No, he hadn’t meant it to come out like that. His hands fluttered in the water, sending little eddies rippling out in all directions.
“What else did they say?” she repeated.
“They said…” He swam a circle, using the water to cool his overheated skin then returning to his original position.
“They said that you were deliberately delaying research on Europa,” he finally told her. “They said…I could be your replacement if I wanted.”

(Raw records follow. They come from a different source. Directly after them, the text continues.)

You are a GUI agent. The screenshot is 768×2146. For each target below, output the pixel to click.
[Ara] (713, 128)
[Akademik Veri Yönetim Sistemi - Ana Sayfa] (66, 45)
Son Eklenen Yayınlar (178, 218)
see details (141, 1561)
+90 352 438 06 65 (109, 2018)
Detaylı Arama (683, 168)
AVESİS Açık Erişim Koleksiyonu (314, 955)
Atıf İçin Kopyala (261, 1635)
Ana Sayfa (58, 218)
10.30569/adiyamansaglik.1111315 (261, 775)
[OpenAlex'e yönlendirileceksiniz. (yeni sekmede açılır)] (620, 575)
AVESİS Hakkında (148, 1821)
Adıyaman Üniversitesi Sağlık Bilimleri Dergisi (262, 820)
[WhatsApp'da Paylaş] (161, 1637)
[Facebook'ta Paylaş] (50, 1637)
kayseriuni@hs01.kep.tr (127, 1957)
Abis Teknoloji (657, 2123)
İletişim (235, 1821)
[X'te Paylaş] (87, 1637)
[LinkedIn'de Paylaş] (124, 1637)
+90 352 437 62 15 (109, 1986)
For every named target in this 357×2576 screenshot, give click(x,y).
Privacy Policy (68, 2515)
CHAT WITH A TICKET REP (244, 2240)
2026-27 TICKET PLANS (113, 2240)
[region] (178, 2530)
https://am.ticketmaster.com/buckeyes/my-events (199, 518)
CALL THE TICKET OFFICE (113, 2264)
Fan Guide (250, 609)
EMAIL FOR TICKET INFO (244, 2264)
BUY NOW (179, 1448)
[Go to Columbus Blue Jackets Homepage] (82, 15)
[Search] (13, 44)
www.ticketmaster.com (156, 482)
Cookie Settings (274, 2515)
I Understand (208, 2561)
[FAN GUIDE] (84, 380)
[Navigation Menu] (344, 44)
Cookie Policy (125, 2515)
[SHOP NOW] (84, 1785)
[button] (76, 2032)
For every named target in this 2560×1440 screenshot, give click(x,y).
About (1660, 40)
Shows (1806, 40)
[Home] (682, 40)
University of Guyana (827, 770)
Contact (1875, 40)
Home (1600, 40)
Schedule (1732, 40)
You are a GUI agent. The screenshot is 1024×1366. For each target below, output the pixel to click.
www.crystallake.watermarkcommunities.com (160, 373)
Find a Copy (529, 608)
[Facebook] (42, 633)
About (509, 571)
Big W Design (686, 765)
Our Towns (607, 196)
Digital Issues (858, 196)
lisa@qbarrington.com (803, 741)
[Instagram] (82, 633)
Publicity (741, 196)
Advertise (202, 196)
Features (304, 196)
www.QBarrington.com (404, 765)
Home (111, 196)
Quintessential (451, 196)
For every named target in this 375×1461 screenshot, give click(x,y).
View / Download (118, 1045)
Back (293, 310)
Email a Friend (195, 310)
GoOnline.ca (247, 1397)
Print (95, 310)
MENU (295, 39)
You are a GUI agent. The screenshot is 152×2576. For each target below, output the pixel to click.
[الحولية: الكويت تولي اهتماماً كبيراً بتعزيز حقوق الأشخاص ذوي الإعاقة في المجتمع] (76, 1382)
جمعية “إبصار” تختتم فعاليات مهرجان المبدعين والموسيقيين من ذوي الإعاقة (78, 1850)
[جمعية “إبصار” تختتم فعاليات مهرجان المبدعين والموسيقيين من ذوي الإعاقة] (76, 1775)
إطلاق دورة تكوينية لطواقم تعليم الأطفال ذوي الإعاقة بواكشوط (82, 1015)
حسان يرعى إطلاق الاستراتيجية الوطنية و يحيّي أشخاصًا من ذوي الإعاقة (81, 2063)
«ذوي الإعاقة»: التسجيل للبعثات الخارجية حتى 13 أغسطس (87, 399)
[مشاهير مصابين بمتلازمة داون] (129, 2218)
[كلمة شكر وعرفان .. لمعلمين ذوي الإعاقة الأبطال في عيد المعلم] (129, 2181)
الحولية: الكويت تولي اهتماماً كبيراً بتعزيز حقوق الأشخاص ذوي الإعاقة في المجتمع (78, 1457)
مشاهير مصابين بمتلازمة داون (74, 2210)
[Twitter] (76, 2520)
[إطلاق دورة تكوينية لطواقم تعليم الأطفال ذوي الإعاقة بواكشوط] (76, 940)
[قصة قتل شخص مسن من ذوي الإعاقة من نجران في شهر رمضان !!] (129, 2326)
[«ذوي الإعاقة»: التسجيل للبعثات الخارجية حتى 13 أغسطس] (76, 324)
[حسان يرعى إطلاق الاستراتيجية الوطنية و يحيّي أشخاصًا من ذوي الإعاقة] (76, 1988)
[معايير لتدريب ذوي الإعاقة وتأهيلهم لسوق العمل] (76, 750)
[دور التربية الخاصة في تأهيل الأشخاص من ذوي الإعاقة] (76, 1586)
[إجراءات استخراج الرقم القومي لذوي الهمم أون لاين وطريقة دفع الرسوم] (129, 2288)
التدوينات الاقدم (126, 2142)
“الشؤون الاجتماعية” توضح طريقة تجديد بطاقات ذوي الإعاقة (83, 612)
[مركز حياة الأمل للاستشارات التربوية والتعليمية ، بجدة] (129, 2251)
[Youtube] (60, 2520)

Rhus wasn’t sure why he let that slip out. It was supposed to be a secret, Captain Haber had told him. Something between the two of them, not to be discussed with anyone else. Yet, staring into Salvia’s beautiful eyes, Rhus knew he’d be hard pressed keeping a confidence from her.
Her mouth turned down and she flashed a morbid green. “M-my replacement?”
She sounded so unsure, so vulnerable, that he crossed the distance between them with one flick of his feet and took her into his arms.
Suddenly, Salvia found herself held fast in a strong embrace. Rhus’ body, hot and slick, was hard against hers. The slight swell of her breasts pressed against him and she felt the deep beat of his heart through her skin.
When she had first requested companionship, mutinously refusing to do more work for the company until she had someone to share the emptiness of Europa with, Salvia had really been thinking of another woman. She’d harboured images of holding hands as the two of them skimmed the rocky terrain of their marine world, rocketed past the hot geothermal funnels or stroked leisurely along the sheets of ice that blanketed their world. She hadn’t been expecting to meet someone similar and yet so different. Whenever Rhus’ attention had been directed elsewhere, taking in the flashes of bioluminescence from the other dwellers of their moon, she had sneaked looks at his body. Sometimes he gleamed blue. At other times, ridges of rich purple skittered across his flesh, illuminating every curve and shallow…except for the slit low down on his belly.
That slit remained dark and mysterious. She didn’t have one situated so high on her own torso but lower down and smaller. Rhus’ black crease mesmerised her, hinting at illicit purpose. When she looked at it, she felt a quickening in her own smooth, dusky seam and a slipperiness between her legs, though she didn’t know why. Her groin pulsed as his heat throbbed against her. The beat in her sex grew more demanding and insistent and she caught her breath as she felt something emerge from his slit, bursting through the folds of flesh to smoulder hotly against her. It was hard, long and rounded and Salvia couldn’t resist the urge to rub against it.
Rumbles from deep within Rhus’ chest vibrated against her, exciting her and calling to the animal that seemed to have taken up residence deep inside her abdomen. There was no other description for the wild cravings that overwhelmed Salvia’s sensibilities, drowning them beneath a flood of unremitting want. Apology had turned to lust and Salvia was lost in its heat.
She threw herself back and Rhus was on top of her, their bodies swirling wildly in the water. Cascades of orange, yellow and white lit their writhing forms, clashed against each other, and lit the surrounding darkness.